Paycheck was dead and Young had to live with it. So in late 1985, free from the cartoonish badass who gave the world “Take this Job and Shove It,” “Colorado Kool Aid,” and “I’m the Only Hell My Mama Ever Raised,” and facing years of hard time, he looked in the mirror wrote his best song.
“I can’t recall, one time in my life,” he begins, “When I felt as lonesome as I do tonight/I feel like I could lay down and get up no more/It’s the damndest feeling, I never felt it before.”
“Tonight I feel like an old violin/Soon to be put away and never played again/Don’t ask me why I feel like this/Hell, I can’t say/I only wish this feeling would just go away.”
Then with the tenor voice that may or may not have influenced George Jones’ entire career, Donny Young looks even further into his own soul.
“I guess it’s ’cause the truth is the hardest thing I ever faced/’cause you can’t change the truth in the slightest way.” And then he speaks two words that will send chills down your spine: “I tried.”
“So I asked myself, I said ‘John, where do you go from here?/And then like a damned fool I turned around and looked in the mirror.”
I’ve driven by the Chillicothe Correctional Institution countless times. It’s on an almost empty stretch of road that also includes the Veteran’s Hospital and a golf course. You drive by and see men outside playing basketball on spring days, knowing it’s one of the few pleasures in their lives. Charles Manson lived there after he stole a car in the 1950s, as did future NASCAR legend Junior Johnson.

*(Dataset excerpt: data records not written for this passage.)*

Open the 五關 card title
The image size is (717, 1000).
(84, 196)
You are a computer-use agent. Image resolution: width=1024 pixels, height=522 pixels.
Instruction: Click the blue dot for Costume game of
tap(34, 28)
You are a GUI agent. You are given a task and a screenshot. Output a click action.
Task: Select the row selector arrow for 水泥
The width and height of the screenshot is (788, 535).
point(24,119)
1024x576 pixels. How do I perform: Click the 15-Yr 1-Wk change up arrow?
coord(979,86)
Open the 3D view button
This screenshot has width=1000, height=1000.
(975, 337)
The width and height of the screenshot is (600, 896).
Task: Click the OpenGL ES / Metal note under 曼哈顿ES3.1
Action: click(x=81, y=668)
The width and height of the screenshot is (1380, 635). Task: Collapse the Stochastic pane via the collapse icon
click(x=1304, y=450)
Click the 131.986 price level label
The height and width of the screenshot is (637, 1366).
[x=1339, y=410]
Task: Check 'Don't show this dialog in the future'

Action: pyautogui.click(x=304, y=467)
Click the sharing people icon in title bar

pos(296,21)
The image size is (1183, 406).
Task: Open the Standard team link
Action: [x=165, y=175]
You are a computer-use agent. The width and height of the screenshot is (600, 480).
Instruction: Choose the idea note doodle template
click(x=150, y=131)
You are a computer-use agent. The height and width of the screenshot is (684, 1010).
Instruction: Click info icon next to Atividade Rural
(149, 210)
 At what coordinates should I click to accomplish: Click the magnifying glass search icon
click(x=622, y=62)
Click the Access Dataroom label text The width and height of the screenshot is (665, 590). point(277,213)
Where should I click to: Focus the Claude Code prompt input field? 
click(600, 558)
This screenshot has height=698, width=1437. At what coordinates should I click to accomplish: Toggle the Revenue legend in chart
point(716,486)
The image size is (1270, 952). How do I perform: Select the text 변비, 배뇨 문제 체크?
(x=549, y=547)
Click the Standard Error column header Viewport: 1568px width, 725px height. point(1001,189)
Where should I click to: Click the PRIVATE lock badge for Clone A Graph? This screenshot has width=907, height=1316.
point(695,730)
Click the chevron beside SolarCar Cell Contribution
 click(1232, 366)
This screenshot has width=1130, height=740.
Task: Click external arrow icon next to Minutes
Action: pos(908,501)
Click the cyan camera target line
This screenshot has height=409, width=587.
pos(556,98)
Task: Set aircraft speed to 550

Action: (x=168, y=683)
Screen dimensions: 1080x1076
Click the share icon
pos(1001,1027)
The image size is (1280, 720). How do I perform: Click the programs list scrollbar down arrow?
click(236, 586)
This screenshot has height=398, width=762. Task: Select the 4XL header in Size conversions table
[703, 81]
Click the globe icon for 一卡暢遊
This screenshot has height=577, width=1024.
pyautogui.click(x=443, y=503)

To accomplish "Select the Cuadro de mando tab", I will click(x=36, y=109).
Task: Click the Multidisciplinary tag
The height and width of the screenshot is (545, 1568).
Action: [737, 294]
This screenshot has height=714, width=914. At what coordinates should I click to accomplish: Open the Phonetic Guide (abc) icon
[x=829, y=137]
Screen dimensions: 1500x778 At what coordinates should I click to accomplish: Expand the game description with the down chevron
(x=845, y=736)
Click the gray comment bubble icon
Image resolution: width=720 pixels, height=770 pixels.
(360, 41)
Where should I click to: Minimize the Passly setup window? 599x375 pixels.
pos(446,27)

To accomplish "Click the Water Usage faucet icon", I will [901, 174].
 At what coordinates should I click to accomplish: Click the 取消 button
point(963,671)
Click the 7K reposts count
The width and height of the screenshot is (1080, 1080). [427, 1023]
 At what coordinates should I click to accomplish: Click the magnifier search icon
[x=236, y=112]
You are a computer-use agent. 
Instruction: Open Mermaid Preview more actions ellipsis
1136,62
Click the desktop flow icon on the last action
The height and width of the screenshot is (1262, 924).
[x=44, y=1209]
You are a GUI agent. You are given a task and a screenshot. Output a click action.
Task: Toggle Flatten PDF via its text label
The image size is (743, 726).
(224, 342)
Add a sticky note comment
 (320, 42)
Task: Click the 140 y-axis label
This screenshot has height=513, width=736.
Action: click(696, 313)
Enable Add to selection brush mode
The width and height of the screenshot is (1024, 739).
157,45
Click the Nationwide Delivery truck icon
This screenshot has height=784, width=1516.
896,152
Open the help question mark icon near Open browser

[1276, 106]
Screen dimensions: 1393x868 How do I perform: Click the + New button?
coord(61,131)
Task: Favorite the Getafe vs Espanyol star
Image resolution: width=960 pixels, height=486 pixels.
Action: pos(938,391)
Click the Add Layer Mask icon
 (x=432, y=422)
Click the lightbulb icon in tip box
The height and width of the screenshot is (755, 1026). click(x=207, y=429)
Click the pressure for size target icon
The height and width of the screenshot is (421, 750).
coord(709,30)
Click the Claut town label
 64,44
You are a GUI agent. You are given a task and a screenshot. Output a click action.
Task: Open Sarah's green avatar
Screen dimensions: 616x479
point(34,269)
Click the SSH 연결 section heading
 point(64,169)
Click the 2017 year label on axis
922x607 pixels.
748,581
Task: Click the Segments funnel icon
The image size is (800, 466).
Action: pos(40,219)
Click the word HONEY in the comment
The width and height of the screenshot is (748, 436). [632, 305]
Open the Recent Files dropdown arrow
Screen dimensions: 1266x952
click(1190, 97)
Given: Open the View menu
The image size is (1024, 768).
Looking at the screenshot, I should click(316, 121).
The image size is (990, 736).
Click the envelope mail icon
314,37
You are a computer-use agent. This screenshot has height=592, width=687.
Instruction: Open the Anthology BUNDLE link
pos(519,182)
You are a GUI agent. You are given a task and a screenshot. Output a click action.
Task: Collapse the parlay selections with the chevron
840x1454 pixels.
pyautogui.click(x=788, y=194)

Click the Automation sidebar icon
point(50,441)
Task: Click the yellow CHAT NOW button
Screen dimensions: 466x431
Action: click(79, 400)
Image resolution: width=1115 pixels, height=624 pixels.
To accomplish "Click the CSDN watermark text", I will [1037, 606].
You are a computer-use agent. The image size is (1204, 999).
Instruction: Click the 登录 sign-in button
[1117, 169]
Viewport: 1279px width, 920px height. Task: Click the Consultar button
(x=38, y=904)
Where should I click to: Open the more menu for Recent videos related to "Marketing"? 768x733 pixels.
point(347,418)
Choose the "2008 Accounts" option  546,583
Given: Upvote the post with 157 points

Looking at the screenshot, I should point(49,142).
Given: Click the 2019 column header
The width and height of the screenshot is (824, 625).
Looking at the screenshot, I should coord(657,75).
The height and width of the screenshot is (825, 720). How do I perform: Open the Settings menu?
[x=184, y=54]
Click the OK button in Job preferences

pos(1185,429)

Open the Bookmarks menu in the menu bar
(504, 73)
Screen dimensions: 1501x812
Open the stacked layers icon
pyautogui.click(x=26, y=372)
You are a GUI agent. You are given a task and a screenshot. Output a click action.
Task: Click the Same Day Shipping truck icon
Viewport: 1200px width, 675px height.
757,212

And it was the home of a former hometown hero named Donald Lytle for 22 months beginning in 1989. The sentence was seven years, but he got a pardon from then Governor Richard Celeste.
What happened next could have been even worse.
Donny was a free man and had left his addictions in his prison cell, but he couldn’t make money without the help of his deceased alter ego. He was over 50 years old at a time when CMT was eating up young guys like Garth Brooks. Not to mention that the years of abuse had left him with a case of emphysema that often kept him from performing.
So he went to Branson.
In the last years of his life, he managed to gain back some of his reputation, eventually becoming a member of the Opry in 1997. But when he died in 2003, the family had no money to cover the funeral expenses. Thank God for friends like George Jones.
In the end, the Donny Young story is a classic case of “be careful what you wish for.” Sometimes your dreams have consequences that are damn near impossible to live with.